▶ TASK OBJECTIVE
Copy the stretch of the article about the Parkland security monitor from "One of them, Meadow" through "Special Investigative Unit.", changing every "students" to "pupils".

▶ SUPPLIED TEXT
○ ○ ○ ○ ○ ○ ○

Andrew Medina, a security monitor at Parkland, Fla.’s Marjory Stoneman Douglas High School, saw accused shooter Nikolas Cruz step onto campus the day of the massacre. Despite suspecting that something was wrong—Medina said he radioed another monitor and told him to “keep your eyes” open—Medina himself didn’t confront the shooter. Now a new report reveals that a discipline committee wanted to fire the monitor and baseball coach last year after it was alleged that he had sexually harassed two students.
One of them, Meadow Pollack, was among those who died during the massacre.
As the Sun Sentinel reported Thursday, Medina was suspended for a whopping three days following an investigation into the claims; a panel’s recommendation to fire the 39-year-old was overruled.
From the Sentinel, which obtained Medina’s disciplinary records:
Medina asked out one female student and whispered to another: “You are fine as f—-.”
“Both students became so uncomfortable with Mr. Medina’s comments and actions, they sought out different routes to their classes in an attempt to avoid him,” says the report, prepared by Robert Spence, a detective with the district’s Special Investigative Unit.
In an interview with BuzzFeed News, Meadow Pollack’s brother, Hunter, said that his sister complained to her boyfriend about Medina’s “gross behavior.”
“He would call her names like ‘gorgeous and sweetheart’ and just be a creep,” said Hunter. “And when her boyfriend confronted him about it, he threatened him, too.”
Hunter and his father, Andrew Pollack, say that they didn’t find out about Medina’s alleged behavior until after Meadow was killed.
Broward County Public Schools records show that the district’s Professional Standards Committee reviewed the harassment allegations against Medina on Oct. 4, 2017, and found probable cause that he had acted inappropriately, the Sun Sentinel reports. Officials recommended firing Medina—but a handwritten note at the bottom of the page overruled that recommendation.
“Discipline should not be termination but instead a three-day suspension,” read the note.
Medina was in the news again last week after his video testimony about the massacre circulated, with some families of the Parkland victims demanding that the monitor, who was unarmed on the day of the massacre, be fired for his lack of action.
He was transferred from Stoneman Douglas High but continues to work for the district.
Andrew Pollack told BuzzFeed News, “It’s absolutely unbelievable the level of incompetence at this district. What do you have to do to get fired at this place? Why do they keep protecting these guys?”

○ ○ ○ ○ ○ ○ ○

(Stored data)
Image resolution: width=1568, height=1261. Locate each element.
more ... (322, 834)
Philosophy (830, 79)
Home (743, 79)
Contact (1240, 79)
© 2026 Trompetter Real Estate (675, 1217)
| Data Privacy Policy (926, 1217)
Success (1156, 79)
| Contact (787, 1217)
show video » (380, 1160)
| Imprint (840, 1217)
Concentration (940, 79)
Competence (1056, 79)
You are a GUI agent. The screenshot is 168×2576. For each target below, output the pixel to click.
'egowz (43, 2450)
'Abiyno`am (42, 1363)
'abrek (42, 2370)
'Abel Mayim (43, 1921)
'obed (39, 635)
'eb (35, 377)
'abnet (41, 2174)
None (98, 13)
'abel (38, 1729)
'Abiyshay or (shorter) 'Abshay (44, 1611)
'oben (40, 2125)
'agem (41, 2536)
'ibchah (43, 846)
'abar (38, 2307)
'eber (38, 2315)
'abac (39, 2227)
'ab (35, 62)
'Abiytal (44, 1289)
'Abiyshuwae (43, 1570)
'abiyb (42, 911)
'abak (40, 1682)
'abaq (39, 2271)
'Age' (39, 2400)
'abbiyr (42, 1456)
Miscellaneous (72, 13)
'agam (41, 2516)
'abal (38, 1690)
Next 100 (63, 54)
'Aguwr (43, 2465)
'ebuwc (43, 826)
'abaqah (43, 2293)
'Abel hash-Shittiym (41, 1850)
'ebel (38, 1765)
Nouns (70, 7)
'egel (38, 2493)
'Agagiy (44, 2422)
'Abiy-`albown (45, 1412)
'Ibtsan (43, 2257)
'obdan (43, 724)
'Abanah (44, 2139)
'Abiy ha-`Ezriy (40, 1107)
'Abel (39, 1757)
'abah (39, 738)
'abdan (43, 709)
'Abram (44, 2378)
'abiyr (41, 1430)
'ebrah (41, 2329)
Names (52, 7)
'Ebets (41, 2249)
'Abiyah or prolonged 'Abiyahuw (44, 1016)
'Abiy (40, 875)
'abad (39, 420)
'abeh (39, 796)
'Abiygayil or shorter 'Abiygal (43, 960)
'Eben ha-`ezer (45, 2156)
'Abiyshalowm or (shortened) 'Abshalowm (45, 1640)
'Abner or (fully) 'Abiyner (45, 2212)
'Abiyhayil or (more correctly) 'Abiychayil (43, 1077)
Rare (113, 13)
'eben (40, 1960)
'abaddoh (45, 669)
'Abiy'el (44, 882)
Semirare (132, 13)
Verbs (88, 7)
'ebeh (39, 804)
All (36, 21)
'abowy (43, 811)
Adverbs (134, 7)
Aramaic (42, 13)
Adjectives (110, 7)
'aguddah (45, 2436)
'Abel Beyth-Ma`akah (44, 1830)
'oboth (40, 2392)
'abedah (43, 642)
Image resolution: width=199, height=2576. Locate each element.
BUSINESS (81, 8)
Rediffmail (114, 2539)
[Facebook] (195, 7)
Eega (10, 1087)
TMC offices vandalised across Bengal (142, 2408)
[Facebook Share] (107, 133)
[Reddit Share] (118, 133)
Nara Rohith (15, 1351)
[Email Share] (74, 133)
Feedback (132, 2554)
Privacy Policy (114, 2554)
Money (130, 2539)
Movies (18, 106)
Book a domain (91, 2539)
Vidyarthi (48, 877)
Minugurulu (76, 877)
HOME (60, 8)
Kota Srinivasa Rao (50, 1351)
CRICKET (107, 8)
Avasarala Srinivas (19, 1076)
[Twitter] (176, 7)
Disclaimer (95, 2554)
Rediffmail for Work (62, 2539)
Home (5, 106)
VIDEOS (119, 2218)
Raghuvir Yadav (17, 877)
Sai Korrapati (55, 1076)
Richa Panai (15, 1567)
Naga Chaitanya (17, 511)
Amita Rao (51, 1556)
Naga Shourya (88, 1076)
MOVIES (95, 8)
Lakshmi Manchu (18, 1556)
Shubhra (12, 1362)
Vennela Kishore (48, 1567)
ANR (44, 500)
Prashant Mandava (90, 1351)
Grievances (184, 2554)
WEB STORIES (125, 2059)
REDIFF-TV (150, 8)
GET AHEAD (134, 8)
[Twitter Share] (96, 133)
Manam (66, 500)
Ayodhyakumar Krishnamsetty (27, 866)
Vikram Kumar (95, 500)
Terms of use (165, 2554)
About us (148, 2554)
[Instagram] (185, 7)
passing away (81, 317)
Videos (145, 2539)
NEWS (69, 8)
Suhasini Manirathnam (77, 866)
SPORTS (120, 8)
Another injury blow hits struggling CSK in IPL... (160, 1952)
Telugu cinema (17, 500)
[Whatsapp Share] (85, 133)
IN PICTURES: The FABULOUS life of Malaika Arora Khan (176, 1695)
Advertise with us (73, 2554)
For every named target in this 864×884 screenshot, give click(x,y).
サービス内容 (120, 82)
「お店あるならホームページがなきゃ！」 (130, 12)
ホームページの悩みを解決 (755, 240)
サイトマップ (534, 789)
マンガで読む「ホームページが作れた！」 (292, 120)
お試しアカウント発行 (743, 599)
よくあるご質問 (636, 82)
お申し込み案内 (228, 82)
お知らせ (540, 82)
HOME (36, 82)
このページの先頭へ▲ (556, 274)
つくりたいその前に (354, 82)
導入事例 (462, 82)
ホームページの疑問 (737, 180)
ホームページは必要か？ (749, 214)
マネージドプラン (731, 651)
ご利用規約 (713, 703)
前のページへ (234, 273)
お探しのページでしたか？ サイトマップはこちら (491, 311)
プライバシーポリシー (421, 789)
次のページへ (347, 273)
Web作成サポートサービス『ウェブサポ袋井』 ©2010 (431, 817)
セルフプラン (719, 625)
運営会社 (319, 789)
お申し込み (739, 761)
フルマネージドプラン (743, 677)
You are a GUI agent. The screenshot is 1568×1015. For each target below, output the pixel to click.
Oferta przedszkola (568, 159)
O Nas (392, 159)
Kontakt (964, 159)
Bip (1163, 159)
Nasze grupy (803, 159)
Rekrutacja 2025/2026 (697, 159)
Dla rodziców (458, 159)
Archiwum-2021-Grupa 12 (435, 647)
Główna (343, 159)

○ ○ ○ ○ ○ ○ ○

▶ EXERCISE RESULT
One of them, Meadow Pollack, was among those who died during the massacre.
As the Sun Sentinel reported Thursday, Medina was suspended for a whopping three days following an investigation into the claims; a panel’s recommendation to fire the 39-year-old was overruled.
From the Sentinel, which obtained Medina’s disciplinary records:
Medina asked out one female student and whispered to another: “You are fine as f—-.”
“Both pupils became so uncomfortable with Mr. Medina’s comments and actions, they sought out different routes to their classes in an attempt to avoid him,” says the report, prepared by Robert Spence, a detective with the district’s Special Investigative Unit.